While the French do get most of the credit for the renaissance of the “crochet” chapeau they are in no way the only proponent of the low-tech headgear look. Italy’s Daniela Merighetti and US skier Julia Mancuso seem to be partial to off-white versions while Italy’s Johanna Schnarf seems to like her pseudo-homemade hat in multi-colours. My “second” favourite hat this season (next to anything the French are wearing) is the little knit number Andrea Fischbacher was “rocking” in Lake Louise at the season’s opening speed races – very home-made looking with the gamine-like charm of a hat you could imagine on a child rodeling down a snowy hill in Central Europe’s alpine heartland or playing ice hockey on a frozen pond in North America.
So if your hat doesn’t look like a vintage wooly hand-made “throwback”, you’re probably best off throwing it onto your discard clothing pile.
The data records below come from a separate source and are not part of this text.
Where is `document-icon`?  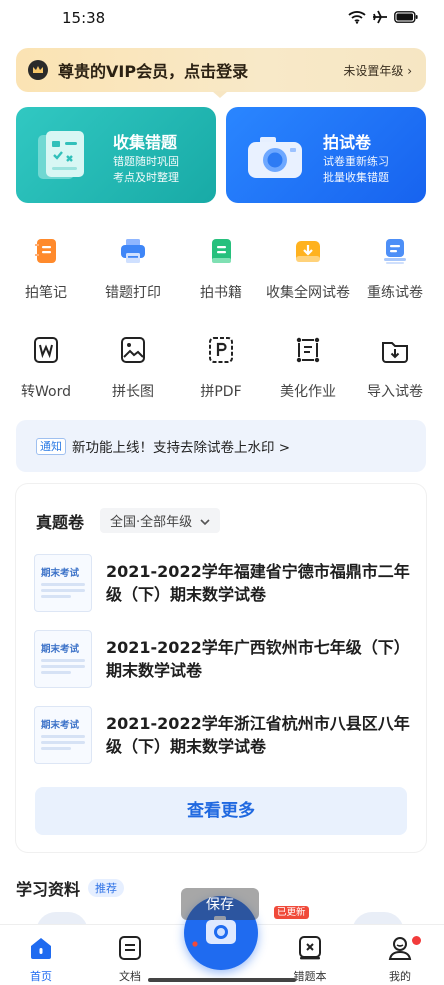
document-icon is located at coordinates (130, 948).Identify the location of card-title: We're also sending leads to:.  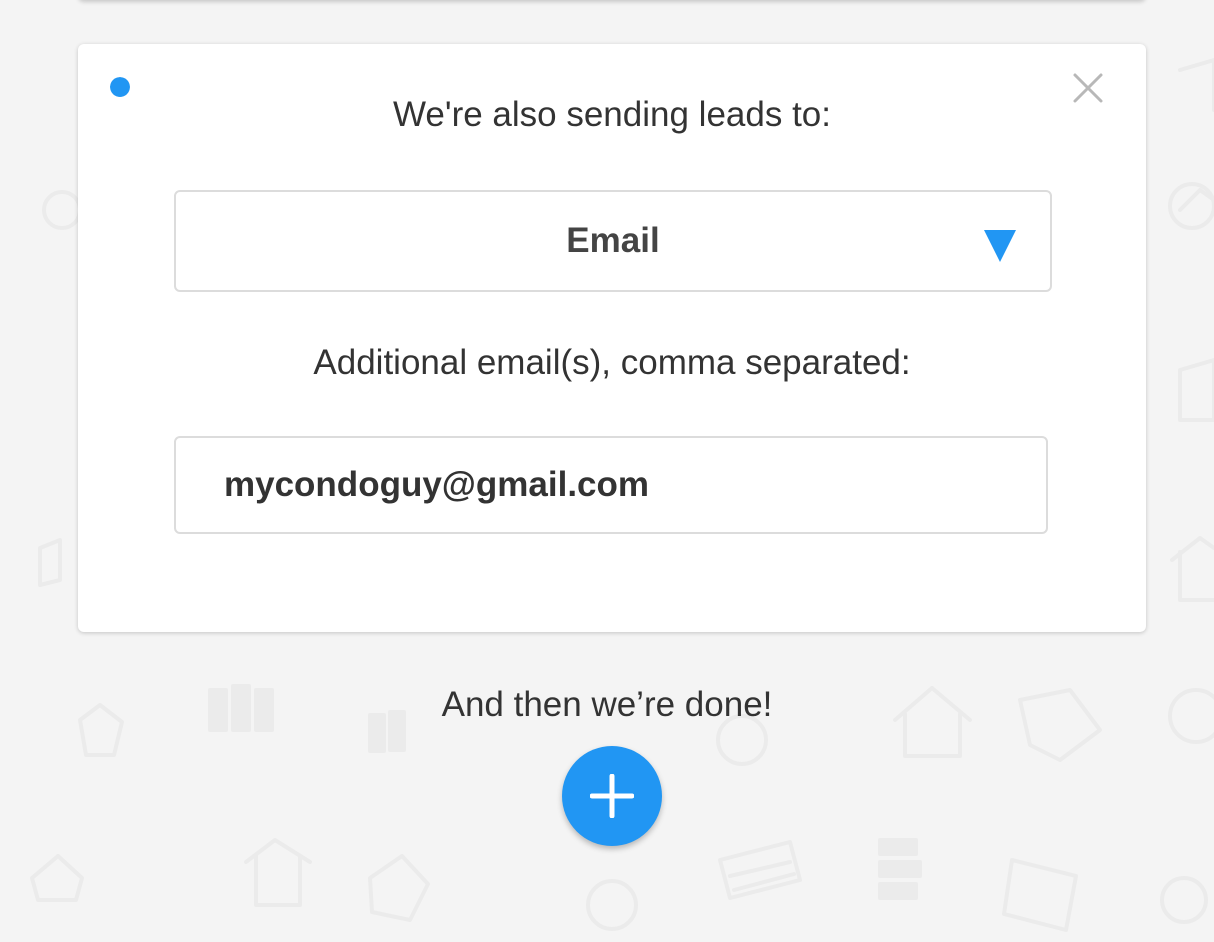
(612, 114).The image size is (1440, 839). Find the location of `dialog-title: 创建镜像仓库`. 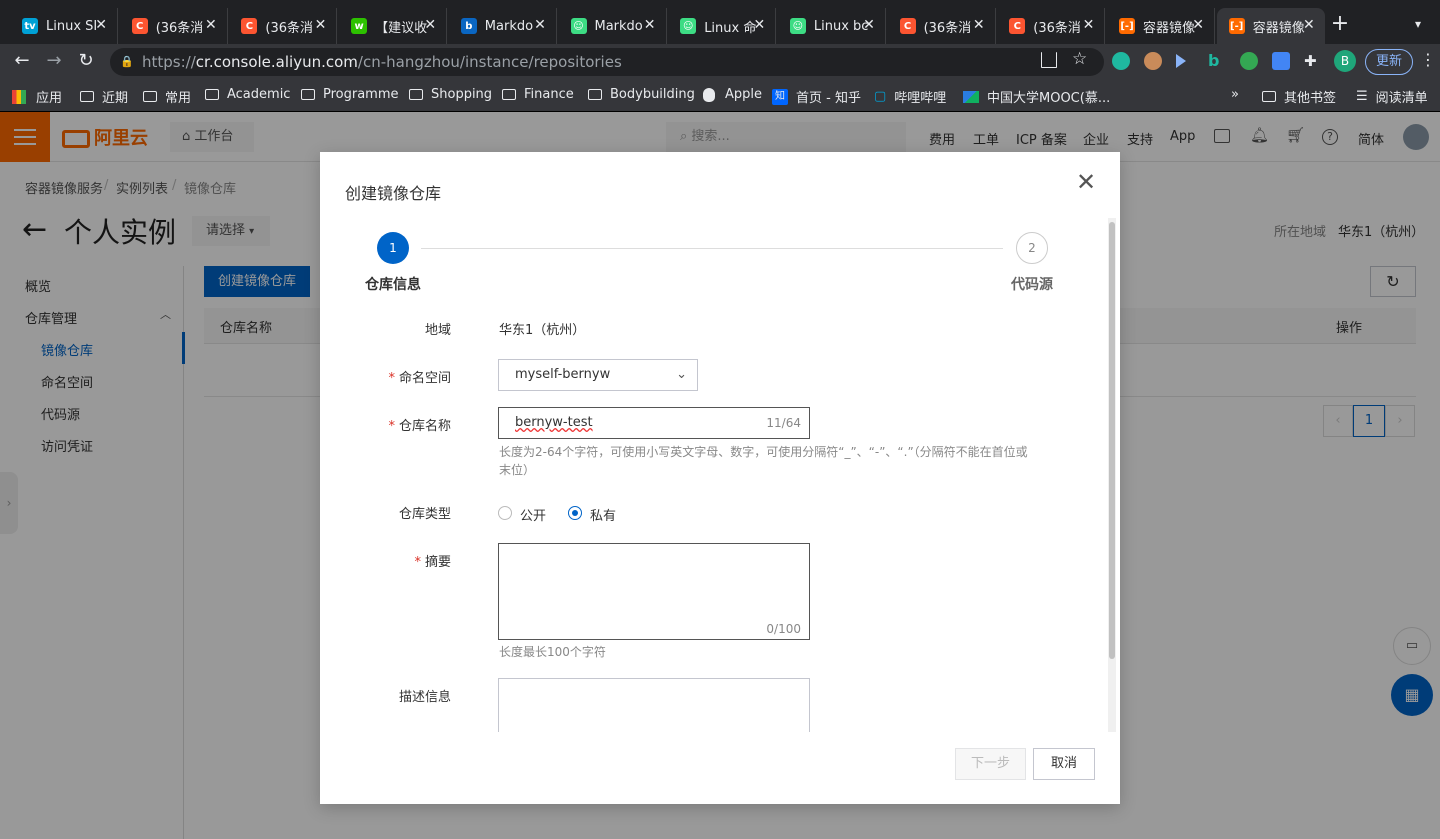

dialog-title: 创建镜像仓库 is located at coordinates (394, 194).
The crochet trend doesn’t stop with hats though. As you probably noticed, I also mentioned “headbands” a few sentences back. This – and by “this” I mean headbands, is perhaps the most impressive style contribution the French are currently making in the battle to keep the ski world looking chic.
Yes, headbands have been a staple garment on the World Cup for ages - but currently they’re really only a staple on the ladies side. Think about it - how many teams have men wearing headbands? A few maybe, Ivica Kostelic has been wearing them of late, but in truth, not very many on the guy’s side have been headband-friendly since the 1980s. But leave it to the French men to pull off the ultimate fashion coup – bringing “cool” back to the male headband with a little bit of wool dyed in bleu, blanc and rouge! Thankfully, the 2011 version of the headband is thick enough that it looks more like a hat than the skinny little headbands once made famous by tennis stars like Bjorn Borg and John McEnroe in the 1970’s and 1980’s – which were definitely cool – but only in their time!